(Stored data entries)
====

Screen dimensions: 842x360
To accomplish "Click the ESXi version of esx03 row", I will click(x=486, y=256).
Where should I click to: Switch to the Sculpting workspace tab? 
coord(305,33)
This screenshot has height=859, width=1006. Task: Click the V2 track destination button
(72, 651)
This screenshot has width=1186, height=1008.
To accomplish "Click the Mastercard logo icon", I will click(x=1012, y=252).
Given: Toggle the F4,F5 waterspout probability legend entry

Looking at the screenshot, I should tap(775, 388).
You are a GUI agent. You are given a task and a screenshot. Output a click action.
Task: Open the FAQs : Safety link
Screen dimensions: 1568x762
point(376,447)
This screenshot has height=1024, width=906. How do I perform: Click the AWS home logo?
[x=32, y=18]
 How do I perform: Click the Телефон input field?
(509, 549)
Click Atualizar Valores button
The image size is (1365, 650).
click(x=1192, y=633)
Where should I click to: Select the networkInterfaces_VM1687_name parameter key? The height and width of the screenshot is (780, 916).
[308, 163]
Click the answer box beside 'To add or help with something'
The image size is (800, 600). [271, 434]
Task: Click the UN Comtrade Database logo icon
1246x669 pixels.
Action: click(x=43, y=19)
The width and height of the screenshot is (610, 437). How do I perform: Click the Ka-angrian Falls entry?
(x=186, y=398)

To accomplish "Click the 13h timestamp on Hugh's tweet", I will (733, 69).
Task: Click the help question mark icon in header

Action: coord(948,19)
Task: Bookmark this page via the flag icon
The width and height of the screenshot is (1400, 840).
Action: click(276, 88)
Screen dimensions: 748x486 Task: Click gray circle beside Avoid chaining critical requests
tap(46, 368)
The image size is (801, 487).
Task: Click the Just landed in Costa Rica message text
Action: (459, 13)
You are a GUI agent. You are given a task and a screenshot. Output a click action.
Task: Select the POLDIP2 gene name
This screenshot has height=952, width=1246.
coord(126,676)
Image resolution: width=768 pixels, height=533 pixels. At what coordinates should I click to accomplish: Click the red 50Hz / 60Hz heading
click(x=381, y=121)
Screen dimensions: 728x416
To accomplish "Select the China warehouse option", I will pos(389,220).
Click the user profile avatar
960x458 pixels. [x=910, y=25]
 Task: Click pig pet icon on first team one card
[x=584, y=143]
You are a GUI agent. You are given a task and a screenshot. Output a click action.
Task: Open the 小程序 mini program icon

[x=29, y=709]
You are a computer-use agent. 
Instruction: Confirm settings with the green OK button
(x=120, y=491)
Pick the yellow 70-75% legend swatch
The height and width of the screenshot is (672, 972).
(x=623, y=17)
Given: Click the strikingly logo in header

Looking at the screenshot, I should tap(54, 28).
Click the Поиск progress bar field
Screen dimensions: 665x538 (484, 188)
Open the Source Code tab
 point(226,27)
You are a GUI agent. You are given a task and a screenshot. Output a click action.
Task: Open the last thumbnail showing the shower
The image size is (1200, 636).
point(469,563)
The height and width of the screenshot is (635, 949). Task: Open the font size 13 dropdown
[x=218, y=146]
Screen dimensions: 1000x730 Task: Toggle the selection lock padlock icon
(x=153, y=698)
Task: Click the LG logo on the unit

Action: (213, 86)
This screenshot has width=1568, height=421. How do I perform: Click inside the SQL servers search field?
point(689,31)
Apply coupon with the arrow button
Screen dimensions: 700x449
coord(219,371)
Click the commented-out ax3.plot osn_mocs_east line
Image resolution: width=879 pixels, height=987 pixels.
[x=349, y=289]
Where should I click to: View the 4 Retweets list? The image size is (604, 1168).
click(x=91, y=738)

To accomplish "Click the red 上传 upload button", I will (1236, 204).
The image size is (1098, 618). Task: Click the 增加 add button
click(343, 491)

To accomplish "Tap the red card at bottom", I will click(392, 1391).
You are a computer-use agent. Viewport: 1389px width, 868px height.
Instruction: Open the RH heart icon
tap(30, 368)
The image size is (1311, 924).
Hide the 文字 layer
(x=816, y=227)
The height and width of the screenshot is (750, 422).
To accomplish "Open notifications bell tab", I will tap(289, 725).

====

[WORK REQUEST]:
Note every line above where the string "will" shows up, and copy those lines.

[REPLY TO THE TASK]:
To accomplish "Click the ESXi version of esx03 row", I will click(x=486, y=256).
To accomplish "Click the Mastercard logo icon", I will click(x=1012, y=252).
To accomplish "Click the 13h timestamp on Hugh's tweet", I will (733, 69).
To accomplish "Select the China warehouse option", I will pos(389,220).
To accomplish "Click the red 上传 upload button", I will (1236, 204).
To accomplish "Tap the red card at bottom", I will click(392, 1391).
To accomplish "Open notifications bell tab", I will tap(289, 725).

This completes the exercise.